The chosen topic is the videogame Cyberpunk 20177 and the data was scrapped from Youtube 6 days after the game was released.
Technical details about thje project:
📍 Programming language:Python
📍 Libraries:moviepy, speech_recognition, youtubesearchpython, librosa and nltk.sentiment.vader
Data scrapping process:
Firstly several searches were performed in YouTube, such as: cyberpunk 2077 review, cyberpunk 2077 recommended, cyberpunk 2077 problem... There were made several of them as the package SearchVideos has a limit of videos for each search
The videos were downloaded as mp4 format
The audio of each video was extracted as wav format
Speech recognition was performed for the first 3 minutes of each video
Result: 136 videos with the following features: url, description, duration, views, transcript and rating
- Sentiment analysis applied to the youtube platform could be an attractive analysis for some companies.
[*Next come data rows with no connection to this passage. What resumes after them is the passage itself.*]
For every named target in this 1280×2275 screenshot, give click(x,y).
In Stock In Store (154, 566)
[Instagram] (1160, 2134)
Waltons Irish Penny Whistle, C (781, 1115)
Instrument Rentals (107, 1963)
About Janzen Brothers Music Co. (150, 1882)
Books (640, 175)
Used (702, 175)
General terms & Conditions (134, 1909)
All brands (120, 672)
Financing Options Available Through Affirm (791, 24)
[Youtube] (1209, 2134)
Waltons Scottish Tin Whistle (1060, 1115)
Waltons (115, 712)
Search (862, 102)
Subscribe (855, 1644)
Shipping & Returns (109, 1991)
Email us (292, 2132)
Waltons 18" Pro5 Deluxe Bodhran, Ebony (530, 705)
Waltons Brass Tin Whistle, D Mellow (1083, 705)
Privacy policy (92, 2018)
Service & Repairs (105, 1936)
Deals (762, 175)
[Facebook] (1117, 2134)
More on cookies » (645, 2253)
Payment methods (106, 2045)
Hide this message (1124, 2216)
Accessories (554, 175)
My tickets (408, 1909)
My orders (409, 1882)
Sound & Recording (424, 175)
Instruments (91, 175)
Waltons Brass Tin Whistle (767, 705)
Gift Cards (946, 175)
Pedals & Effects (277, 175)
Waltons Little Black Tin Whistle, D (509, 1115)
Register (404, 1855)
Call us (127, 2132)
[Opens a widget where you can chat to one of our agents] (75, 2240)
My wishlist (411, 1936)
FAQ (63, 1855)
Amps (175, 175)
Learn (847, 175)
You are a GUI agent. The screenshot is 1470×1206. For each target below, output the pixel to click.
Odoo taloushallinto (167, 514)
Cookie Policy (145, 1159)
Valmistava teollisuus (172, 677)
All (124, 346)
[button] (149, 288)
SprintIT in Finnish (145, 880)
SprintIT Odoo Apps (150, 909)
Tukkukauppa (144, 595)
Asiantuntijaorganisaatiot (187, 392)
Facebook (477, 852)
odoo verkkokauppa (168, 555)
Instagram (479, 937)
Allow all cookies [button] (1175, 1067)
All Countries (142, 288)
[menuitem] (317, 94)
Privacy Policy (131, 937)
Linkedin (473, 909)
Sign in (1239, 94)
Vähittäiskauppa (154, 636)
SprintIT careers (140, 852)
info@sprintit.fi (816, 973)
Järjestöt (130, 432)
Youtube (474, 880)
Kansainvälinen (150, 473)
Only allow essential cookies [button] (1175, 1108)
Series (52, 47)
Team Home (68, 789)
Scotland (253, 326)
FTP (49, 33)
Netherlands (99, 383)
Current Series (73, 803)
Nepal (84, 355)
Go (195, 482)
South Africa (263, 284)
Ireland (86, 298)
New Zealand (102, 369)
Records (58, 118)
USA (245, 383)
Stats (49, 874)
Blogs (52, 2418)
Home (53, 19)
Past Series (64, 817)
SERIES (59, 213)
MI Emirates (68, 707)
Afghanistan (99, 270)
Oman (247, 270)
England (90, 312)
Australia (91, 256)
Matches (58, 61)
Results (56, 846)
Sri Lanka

Many people before buying the products review related videos on this plattform
- This kind of analysis could be also usefull for content creators, because they will be able to extract information about what the people like the most
- In some analysis such as the presented, it is enough to have the title of the video, rather than a partial transcript, however this would depend of the analysis
- The current analysis showed that after the release of the game Cyberpunk 2077, the youtube users didn't like videos related to technical aspects of the game, about the plattforms or criticism of the game. However, it should be analysed deeper in the video comments if the people didn't like the videos because they agree with the content of the video (the didn't like the game) or just because they didn't agree with the video (they like the game)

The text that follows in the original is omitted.